Crónica de Frei Bento Domingues, no
PÚBLICO
1. O Ano litúrgico terminou com a carta
apostólica Misericórdia et Misera [1], do Papa Francisco, que marca o
encerramento do Ano Jubilar da Misericórdia, mas não da misericórdia.
Aproveitou para afirmar: “Quero reiterar, com todas as minhas forças, que o
aborto é um grave pecado, porque põe fim a uma vida inocente, mas, com igual
força, posso e devo afirmar que não existe nenhum pecado que a misericórdia de
Deus não possa alcançar e destruir, quando encontra um coração arrependido que
pede para se reconciliar com o Pai. (...) Para que não exista qualquer
obstáculo entre o pedido de reconciliação e o perdão de Deus, concedo a partir
de agora, a todos os sacerdotes, em virtude do seu ministério, a faculdade de
absolver todas as pessoas que tenham incorrido no pecado do aborto.”

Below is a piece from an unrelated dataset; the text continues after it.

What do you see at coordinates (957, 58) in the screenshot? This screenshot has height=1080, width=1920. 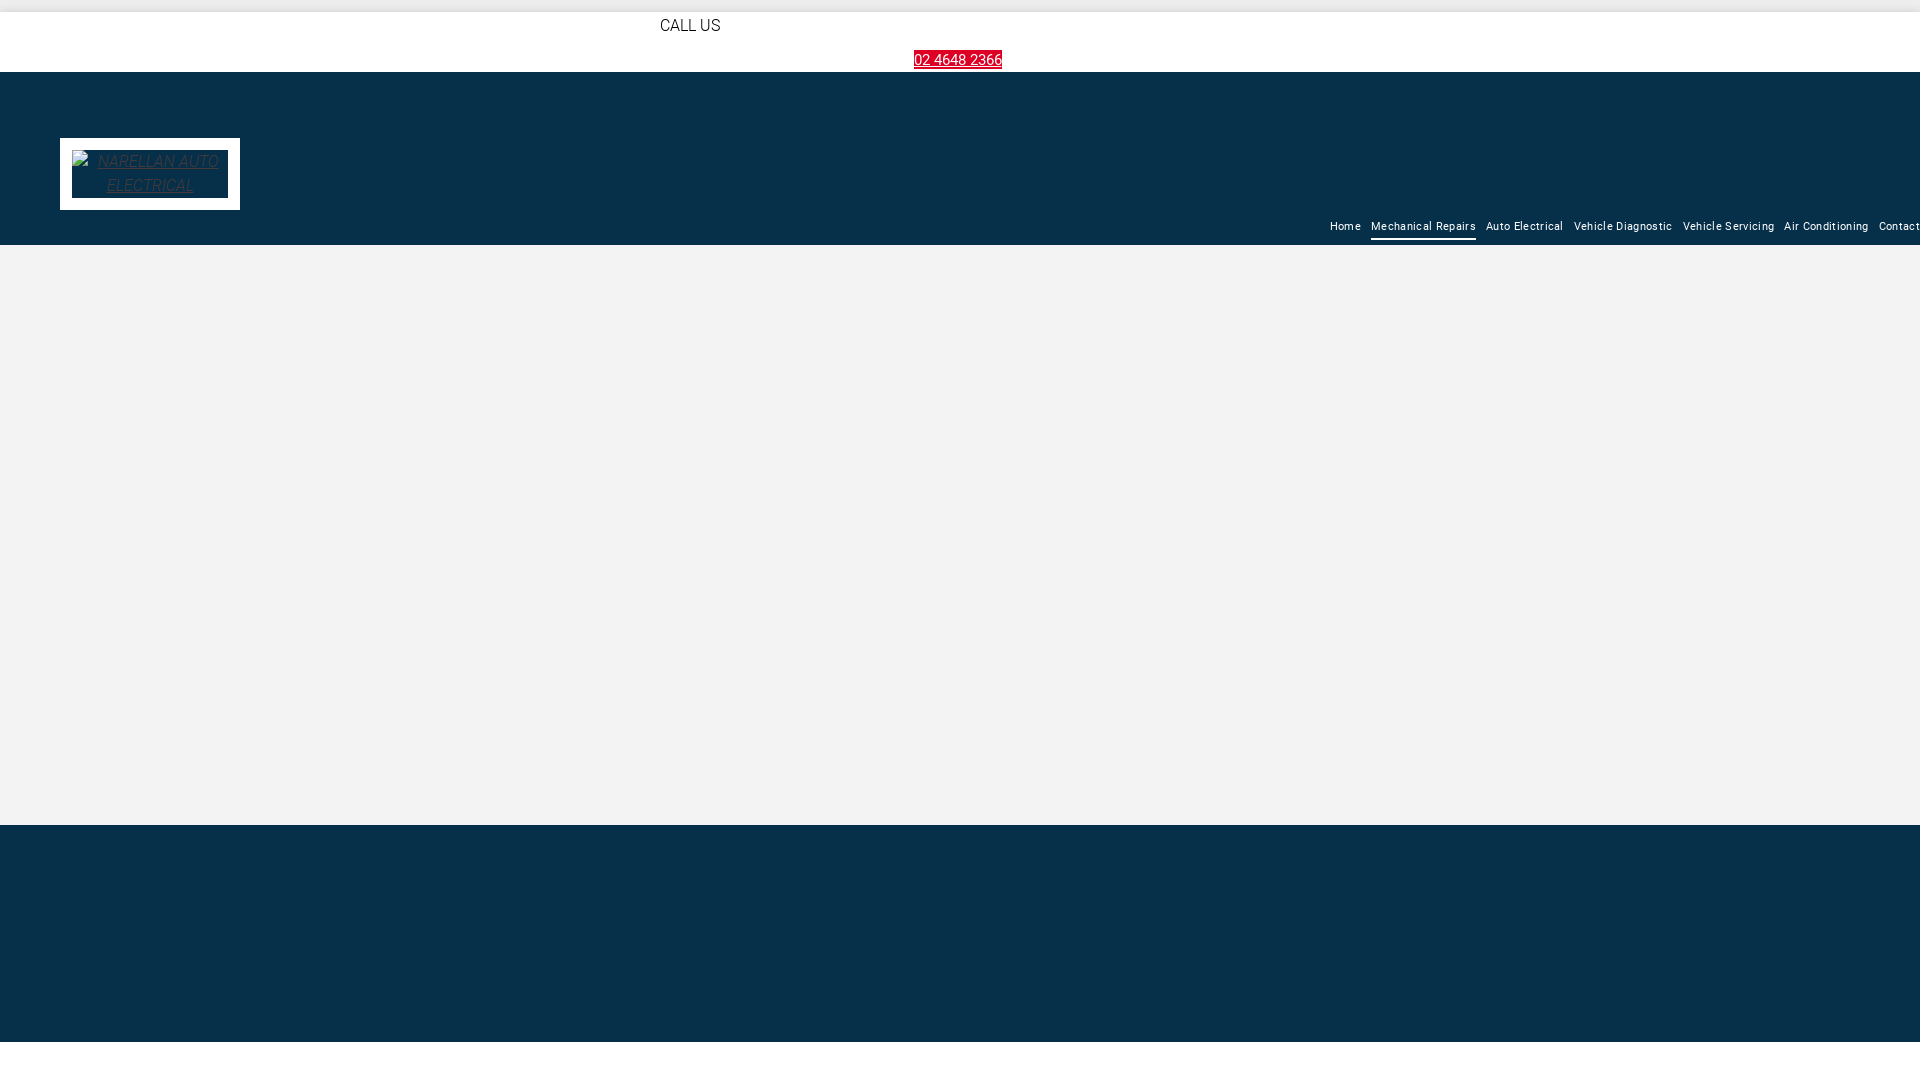 I see `'02 4648 2366'` at bounding box center [957, 58].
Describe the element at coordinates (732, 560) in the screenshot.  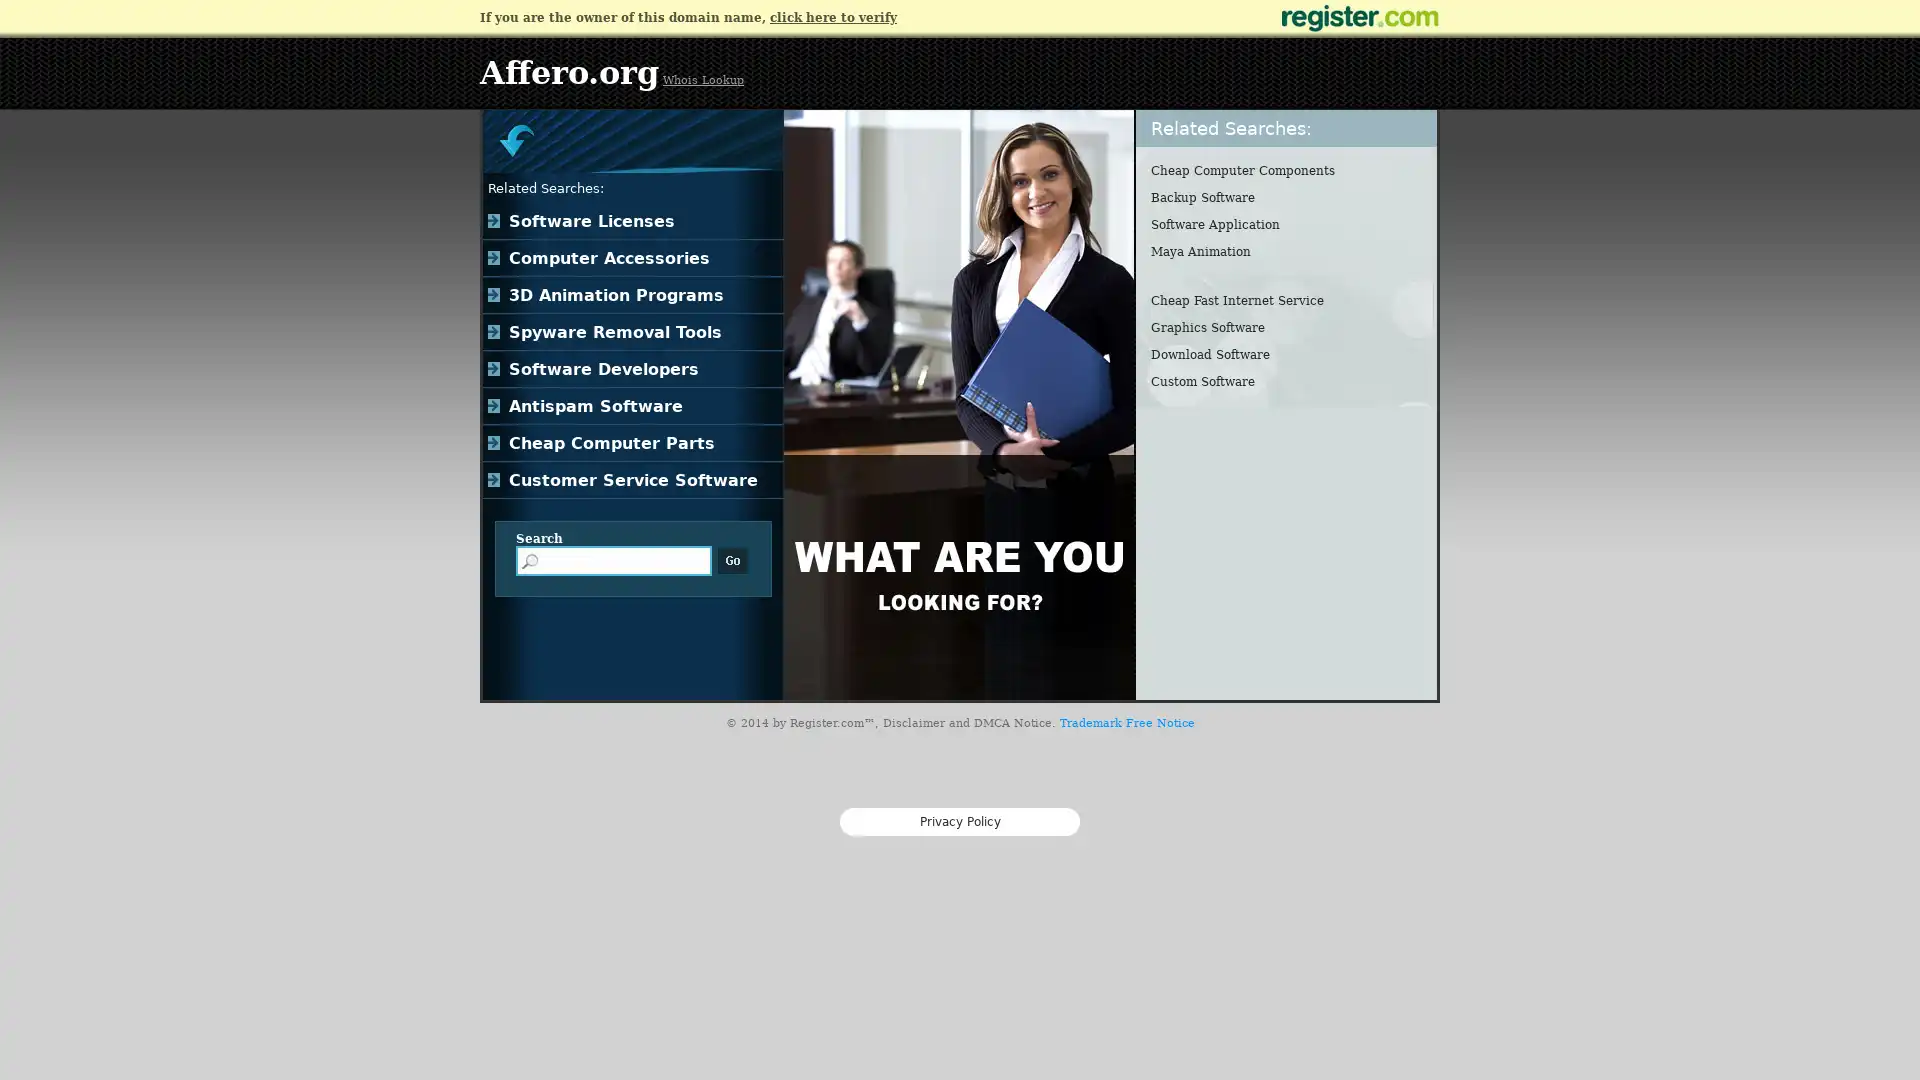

É normal que os grandes meios de
comunicação tenham realçado esta coroa da misericórdia. Mas Bergoglio procura
integrá-la numa perspectiva mais envolvente, destacando acontecimentos,
mensagens e figuras que são a própria respiração dos Evangelhos. Se ficasse por
aí, continuávamos a olhar para a beleza de há dois mil anos: uma galeria da
misericórdia do passado. Se ficássemos, apenas, com as expressões devocionais e
sacramentais do Ano Jubilar, não saíamos dos espaços e dos ritmos do culto
católico. A misericórdia não se exerce apenas, nem sobretudo nas missas, em
resposta à carinhosa exortação saudai-vos na paz de Cristo!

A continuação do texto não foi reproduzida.